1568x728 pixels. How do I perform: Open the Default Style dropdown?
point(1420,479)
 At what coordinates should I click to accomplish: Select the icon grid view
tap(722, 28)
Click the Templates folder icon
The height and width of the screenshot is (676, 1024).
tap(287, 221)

########

Aim: Pull out every line of the records in which the word "icon" appears.

Result of the task:
 At what coordinates should I click to accomplish: Select the icon grid view
Click the Templates folder icon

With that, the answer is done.